WHAT IS BEING ASKED: Taking the line with "Increase Base value with the up arrow" as the first and the line with "Tap the Tersimpan" as the last, set down exactly every line in that range from the entries below, and no more.

SUPPLIED DATA:
● ● ● ● ● ● ●

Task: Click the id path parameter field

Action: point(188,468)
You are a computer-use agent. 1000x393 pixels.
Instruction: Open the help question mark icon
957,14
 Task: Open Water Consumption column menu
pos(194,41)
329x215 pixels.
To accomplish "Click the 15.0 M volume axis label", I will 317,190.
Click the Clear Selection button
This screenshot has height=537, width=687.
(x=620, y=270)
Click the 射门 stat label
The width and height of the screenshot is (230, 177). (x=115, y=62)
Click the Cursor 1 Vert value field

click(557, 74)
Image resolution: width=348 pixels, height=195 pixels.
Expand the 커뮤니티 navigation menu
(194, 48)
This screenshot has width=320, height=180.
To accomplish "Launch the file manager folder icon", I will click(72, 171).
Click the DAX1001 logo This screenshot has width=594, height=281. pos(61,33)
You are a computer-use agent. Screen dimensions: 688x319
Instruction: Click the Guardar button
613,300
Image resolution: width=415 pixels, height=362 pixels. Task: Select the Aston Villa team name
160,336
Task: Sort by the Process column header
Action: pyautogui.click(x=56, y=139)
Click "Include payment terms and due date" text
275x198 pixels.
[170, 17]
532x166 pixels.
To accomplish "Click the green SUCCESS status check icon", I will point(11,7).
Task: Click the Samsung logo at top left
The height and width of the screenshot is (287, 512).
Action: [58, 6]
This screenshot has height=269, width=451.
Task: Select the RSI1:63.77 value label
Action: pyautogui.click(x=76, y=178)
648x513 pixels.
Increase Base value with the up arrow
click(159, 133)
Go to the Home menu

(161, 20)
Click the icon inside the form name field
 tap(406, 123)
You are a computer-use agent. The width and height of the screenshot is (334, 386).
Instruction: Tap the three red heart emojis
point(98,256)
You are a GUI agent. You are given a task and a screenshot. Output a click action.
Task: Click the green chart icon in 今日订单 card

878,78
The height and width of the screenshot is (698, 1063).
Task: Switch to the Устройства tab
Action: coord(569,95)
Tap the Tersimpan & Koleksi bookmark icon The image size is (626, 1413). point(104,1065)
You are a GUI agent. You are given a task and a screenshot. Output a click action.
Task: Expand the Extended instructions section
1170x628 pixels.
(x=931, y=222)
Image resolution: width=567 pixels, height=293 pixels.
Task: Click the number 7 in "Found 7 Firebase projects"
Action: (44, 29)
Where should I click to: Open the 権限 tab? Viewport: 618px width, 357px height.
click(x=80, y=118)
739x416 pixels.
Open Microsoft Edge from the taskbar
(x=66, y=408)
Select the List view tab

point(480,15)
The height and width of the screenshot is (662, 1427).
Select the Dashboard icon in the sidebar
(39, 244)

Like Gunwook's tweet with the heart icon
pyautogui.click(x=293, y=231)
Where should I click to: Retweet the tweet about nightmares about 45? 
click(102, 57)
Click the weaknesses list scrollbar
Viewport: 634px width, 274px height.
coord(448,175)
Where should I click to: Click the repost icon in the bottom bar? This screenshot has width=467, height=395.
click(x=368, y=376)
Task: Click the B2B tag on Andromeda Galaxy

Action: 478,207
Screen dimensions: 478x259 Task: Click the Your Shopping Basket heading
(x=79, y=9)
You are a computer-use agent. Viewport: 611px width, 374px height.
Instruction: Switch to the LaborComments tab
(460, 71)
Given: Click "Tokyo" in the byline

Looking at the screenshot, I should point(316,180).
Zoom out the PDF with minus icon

● ● ● ● ● ● ●

TASK RESPONSE:
Increase Base value with the up arrow
click(159, 133)
Go to the Home menu

(161, 20)
Click the icon inside the form name field
 tap(406, 123)
You are a computer-use agent. The width and height of the screenshot is (334, 386).
Instruction: Tap the three red heart emojis
point(98,256)
You are a GUI agent. You are given a task and a screenshot. Output a click action.
Task: Click the green chart icon in 今日订单 card

878,78
The height and width of the screenshot is (698, 1063).
Task: Switch to the Устройства tab
Action: coord(569,95)
Tap the Tersimpan & Koleksi bookmark icon The image size is (626, 1413). point(104,1065)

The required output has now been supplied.